(*) Por Carlos Neder

 O que se espera de alguém que exerce um importante cargo público, como o de governador, é a disposição em prestar informações à sociedade ou mesmo ao Legislativo das ações e programas em andamento. Medidas polêmicas, então, deveriam ser debatidas à exaustão.

Bem ao contrário disso, na gestão do PSDB em São Paulo não há participação popular nas decisões que interferem no dia a dia das pessoas e das cidades. E quando a Assembleia Legislativa promove eventos, convida secretários e outros dirigentes de órgãos estaduais a explicarem seus atos, eles não comparecem.

Cito, como exemplos, o alto preço das tarifas de pedágio e o fato de estradas estaduais colocarem em risco a segurança e a vida da população, transformando-se em verdadeiras “rodovias da morte”. É o caso da SP-255 e da SP-191, esta última no trecho entre Araras e Rio Claro.

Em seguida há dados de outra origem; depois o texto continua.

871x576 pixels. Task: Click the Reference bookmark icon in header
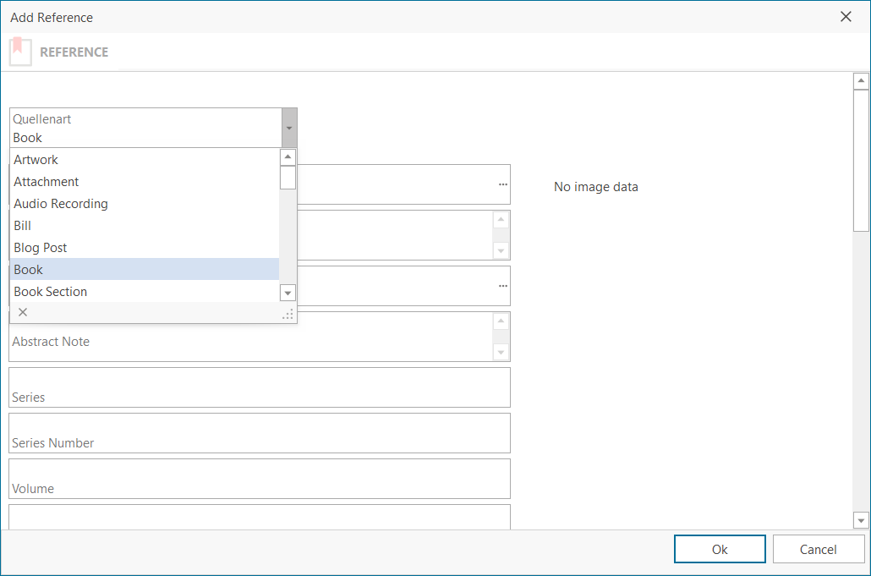click(x=20, y=52)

Ou então a proposta de fusão – e consequente extinção – de fundações estratégicas para a produção de políticas públicas, como a Fundação Sistema Estadual de Análise de Dados (Seade), o Centro de Estudos e Pesquisas de Administração Municipal (Cepam) e a Fundação do Desenvolvimento Administrativo (Fundap). Da mesma forma, o uso de recursos do SUS para promover a gestão privada dos serviços de saúde por meio de Organizações Sociais.

Tudo isso sem discussão com a população e desrespeitando o Legislativo. Nosso mandato criou frente parlamentar para melhorar as rodovias, propôs emendas para recompor o orçamento do Departamento de Estradas de Rodagem (DER), promoveu encontros para fortalecer as fundações e os institutos públicos de pesquisa e aprovou projeto de lei para obrigar o governo a dar transparência à utilização das verbas do SUS. Nada disso foi aceito pelo governo Alckmin!

A criação de  Comissão Parlamentar de Inquérito (CPI) está bloqueada a pedido do governador na Assembleia Legislativa. O objetivo é impedir a investigação de  denúncias de superfaturamento, como acontece nos contratos de trens e metrô envolvendo agentes públicos. Não há incentivo à participação social na fiscalização das ações de governo nem na definição das políticas públicas. Infelizmente, o mesmo vale para a Assembleia, que deveria ser respeitada como poder autônomo.

O fato é que o governo estadual está fechado numa redoma, distante do que dizem as vozes das ruas. Com isso, perdem a democracia representativa, exercida pelos deputados na Assembleia Legislativa, a democracia participativa nos conselhos gestores e, claro, a população, desestimulada a exercer sua cidadania por meio da democracia direta em suas próprias associações e movimentos. É isso o que chama de democracia, governador Alckmin?